==== EXTRACT TO READ ====

Subtracting the two model solutions $\psi $ and $\phi $ leads to a difference equation that resembles the linear equation (56) with linear variables ${U}^a=u^a_2-u^a_1,{\varTheta }^a:=\theta ^a_2-\theta ^a_1$ and ${U}^o=u^o_2-u^o_1,{\varTheta }^o:=\theta ^o_2-\theta ^o_1$. The assertion follows now from Theorem 2. $\square $

6 Calculation of Minimizers and Convergence of Gradient Algorithm

In this section we study the convergence of a gradient based algorithm to calculate the optimal initial conditions for the data assimilation problem (8) with cost functional specified by (88). We demonstrate convergence by invoking a classical result about convergence of gradient algorithms (see below Lemma 9). This Lemma involves the second derivative of the cost functional. We calculate this derivative with the help of the second-order adjoint equations of the model.

6.1 Characterization of Local Minima

The existence of a minimizer allows us to investigate the problem of establishing an algorithm for the calculation of this minimum.

Theorem 5

(First Order Necessary Condition) Let the assumptions of Theorem 4 be satisfied. Denote by $\bar{\psi }_0\in \mathcal {H}^{\mathbf{s}}$ an optimal initial condition of the data assimilation problem (8) and by $\bar{\psi }$ the associated solution of the coupled equations (1)–(5). Then $\bar{\psi }_0$ satisfies

$$\begin{aligned} \bar{\psi }_0= \psi _{back} - \mathcal {B}^{-1}\mathcal {S}^{-1}_{\mathbf{s}^b}\tilde{\psi }_0, \end{aligned}$$

(104)

==== DATA SUPPLIED ====

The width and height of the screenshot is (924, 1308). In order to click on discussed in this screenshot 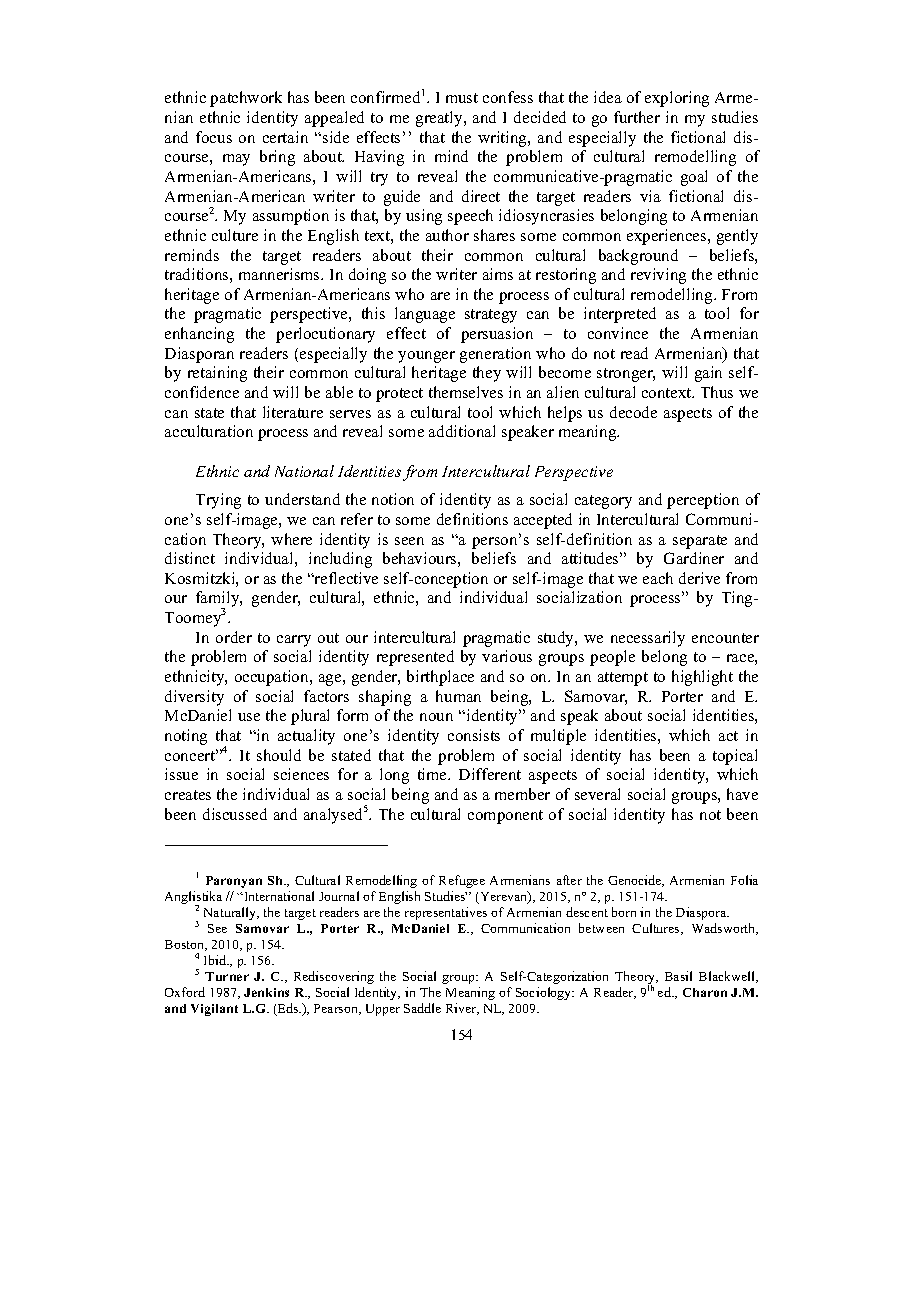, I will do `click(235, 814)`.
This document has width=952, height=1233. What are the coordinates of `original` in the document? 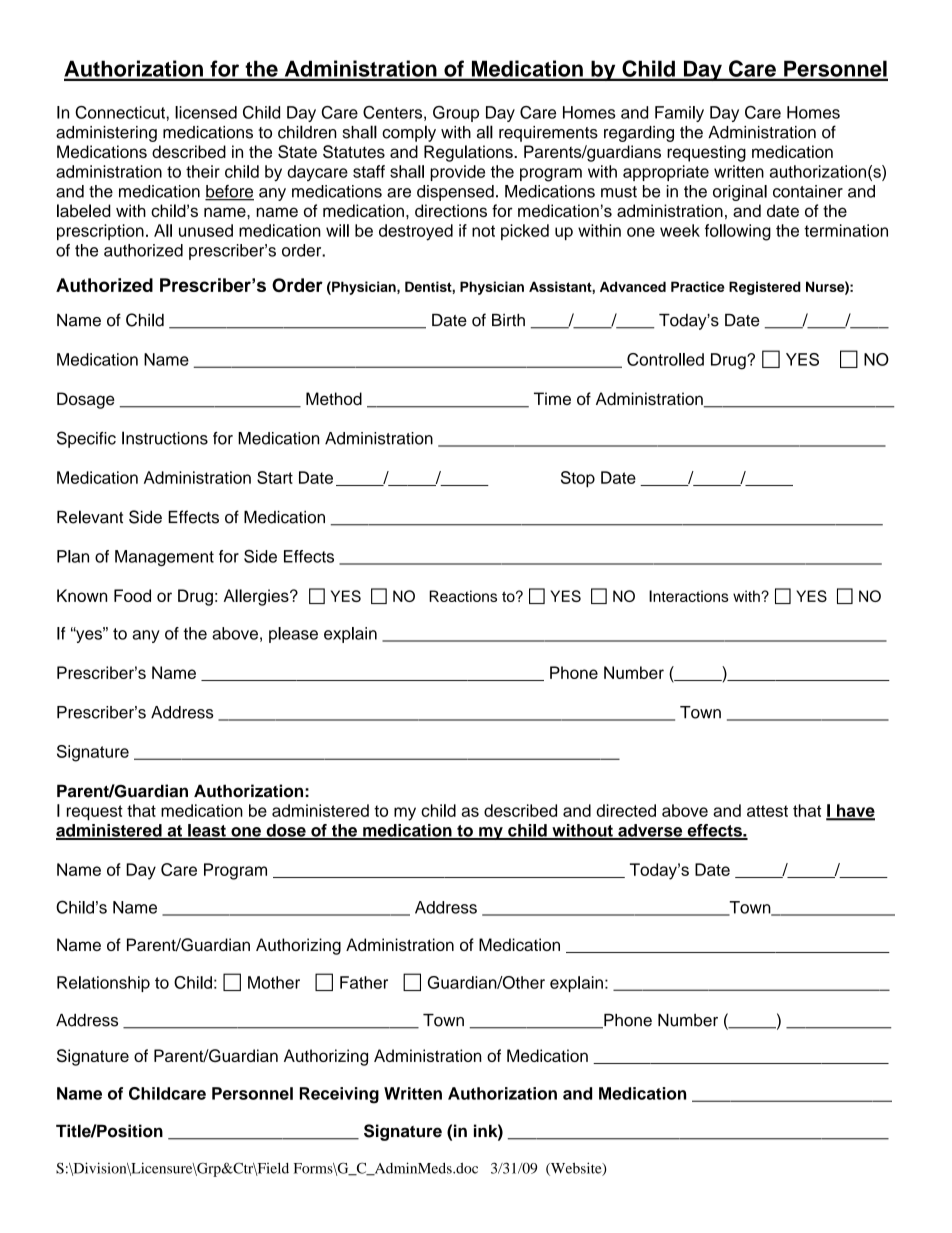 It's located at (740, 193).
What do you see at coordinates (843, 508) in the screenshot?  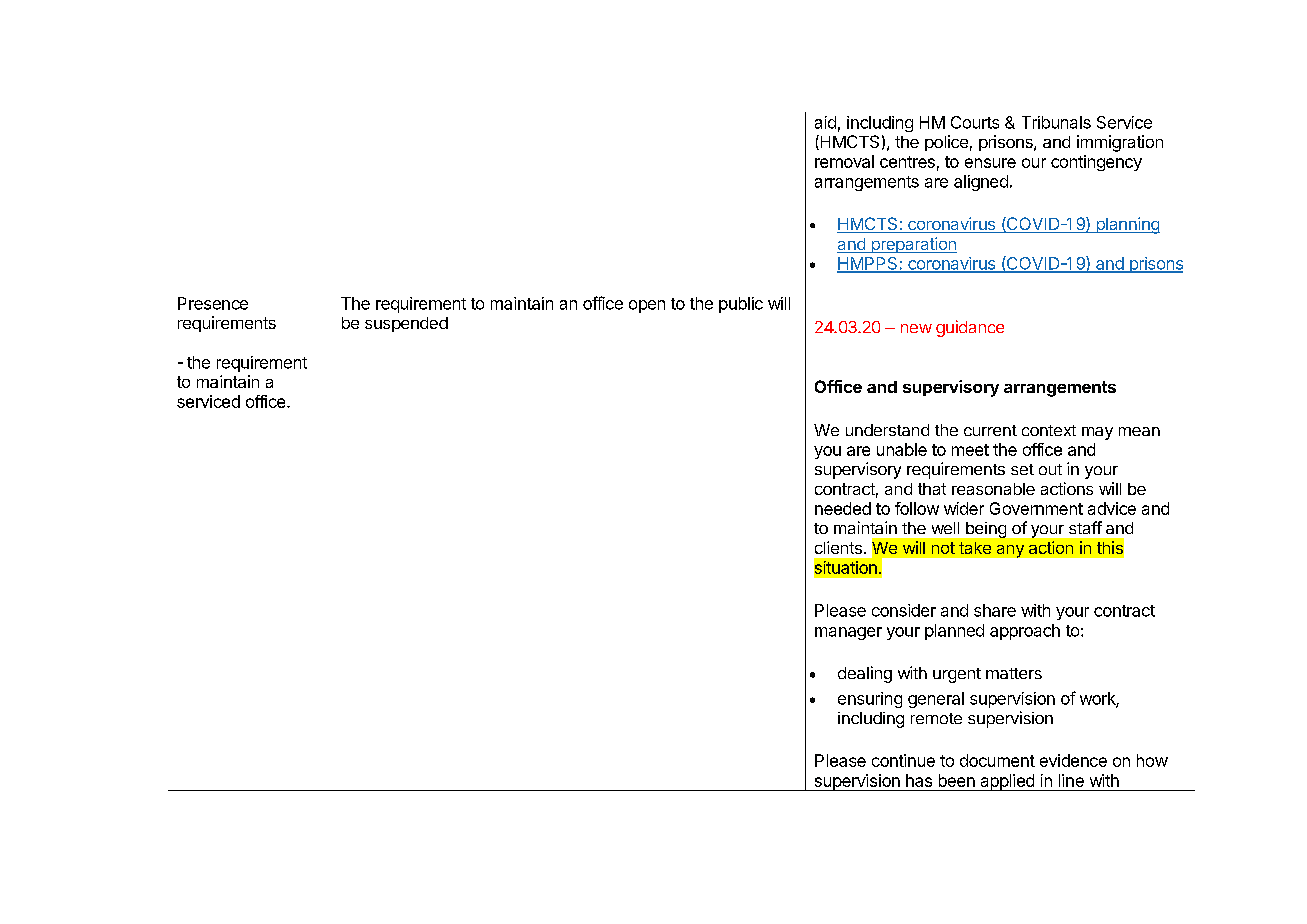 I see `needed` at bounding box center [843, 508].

====
==== DATA SUPPLIED ====

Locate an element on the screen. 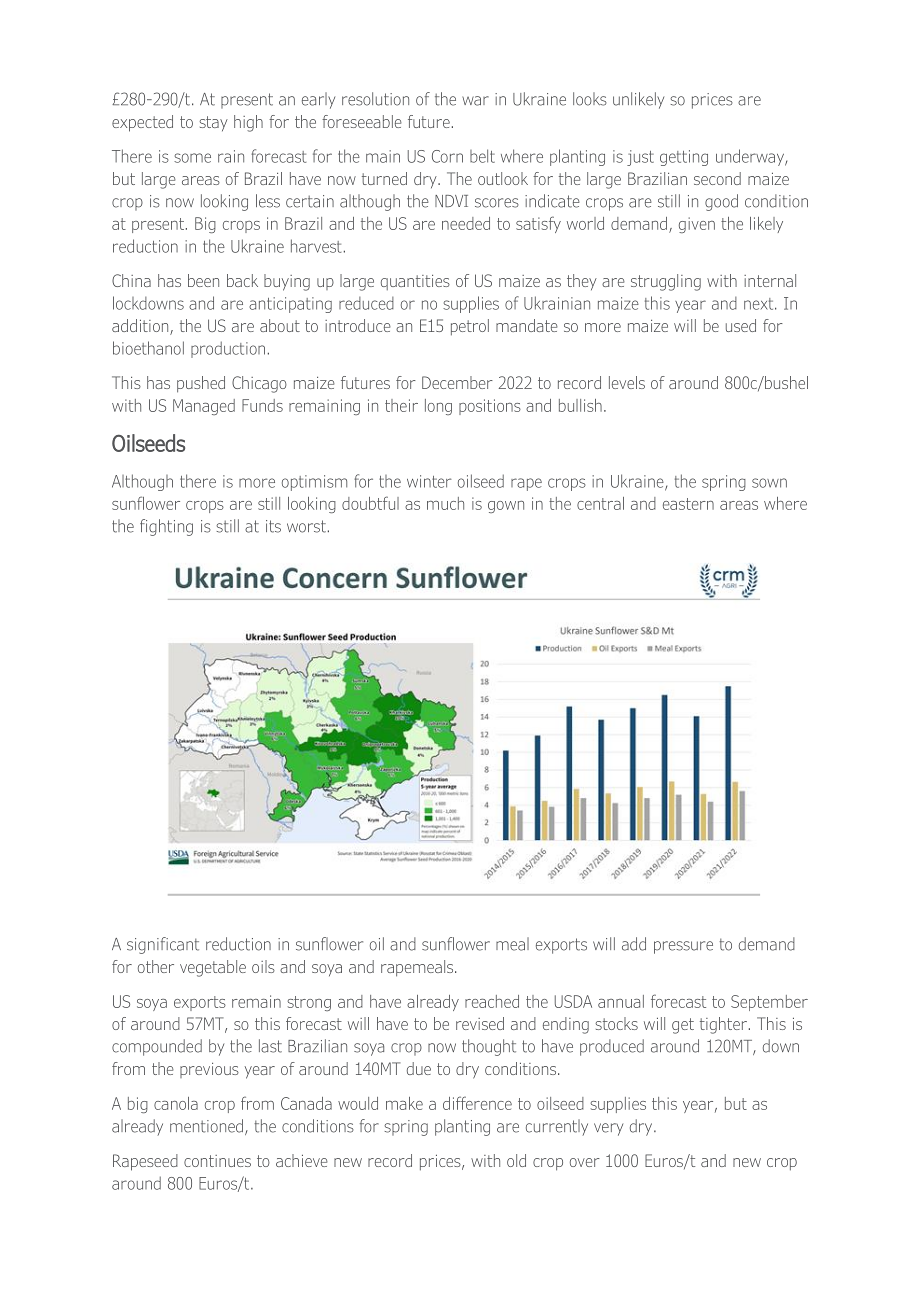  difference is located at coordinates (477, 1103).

====
==== DATA SUPPLIED ====

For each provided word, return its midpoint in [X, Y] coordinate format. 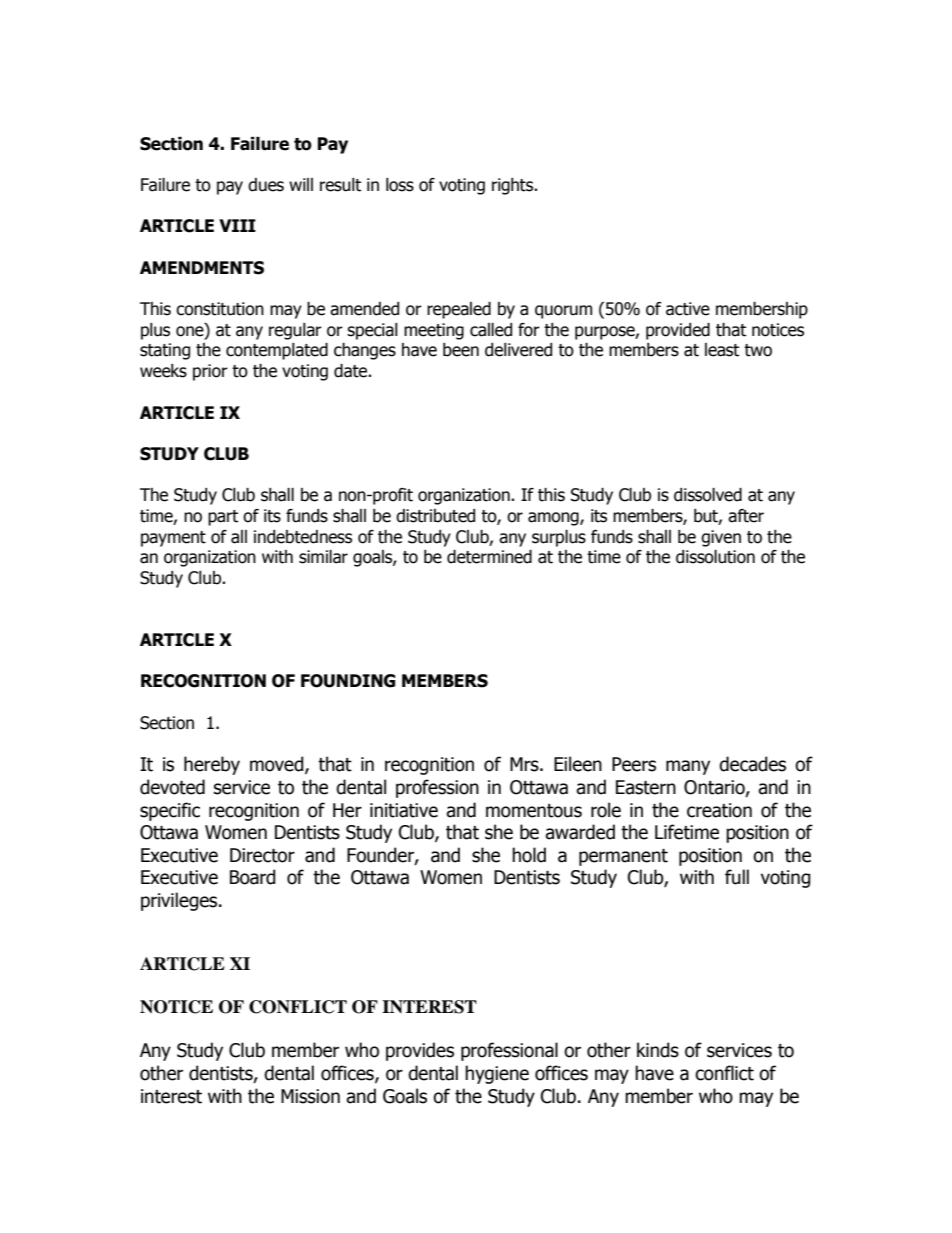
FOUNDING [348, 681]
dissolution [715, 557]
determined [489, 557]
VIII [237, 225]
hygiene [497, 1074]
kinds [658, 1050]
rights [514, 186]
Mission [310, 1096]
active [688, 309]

====

[WRITTEN PROBLEM 1]:
In the data assimilation excerpt, rewrite the paragraph beginning "In this section we study" more briefly, keeping its main facts.
[WRITTEN PROBLEM 2]:
List every theorem and lemma named in the data assimilation excerpt.
[WRITTEN PROBLEM 3]:
Extend the data assimilation excerpt from the point where it stops.

[WRITTEN ANSWER 1]:
This section examines whether a gradient-based algorithm converges to the optimal initial conditions for data assimilation problem (8), with the cost functional given by (88). Convergence is shown using a classical result for gradient algorithms (Lemma 9). That result involves the cost functional's second derivative, which is computed with the model's second-order adjoint equations.

[WRITTEN ANSWER 2]:
- Theorem 2
- Lemma 9
- Theorem 4
- Theorem 5

[WRITTEN ANSWER 3]:
where

$$\begin{aligned} \mathcal {S}_{\mathbf{s}^b}:=\sum _{\alpha \in \mathcal {I}_{\mathbf{s}^b}}(-1)^{|\alpha |}\triangle ^{\alpha }, \end{aligned}$$

(105)

and where $\tilde{\psi }$ is the solution of the adjoint linearized coupled equations (85) (or equivalently (86))

$$\begin{aligned} \begin{aligned}&-\frac{\partial \tilde{\varPsi }}{\partial t} +\mathcal {N}'^*[\psi ](\tilde{\varPsi }) +L\tilde{\varPsi } +D\tilde{\varPsi } -\tilde{C}(\tilde{\varPsi ^a},\tilde{\varPsi ^o}) =\tilde{F}, \end{aligned} \end{aligned}$$

(106)

with forcing $\tilde{F}:=\sum _{\alpha \in \mathcal {I}[{\mathbf{t}^{obs}},{\mathbf{s}^{obs}}]}\triangle ^{\alpha }\mathcal {R}(\bar{\psi }-\psi _{obs})$, and with initial condition $\tilde{\psi }(t_1)=0$, specified at $t=t_1$.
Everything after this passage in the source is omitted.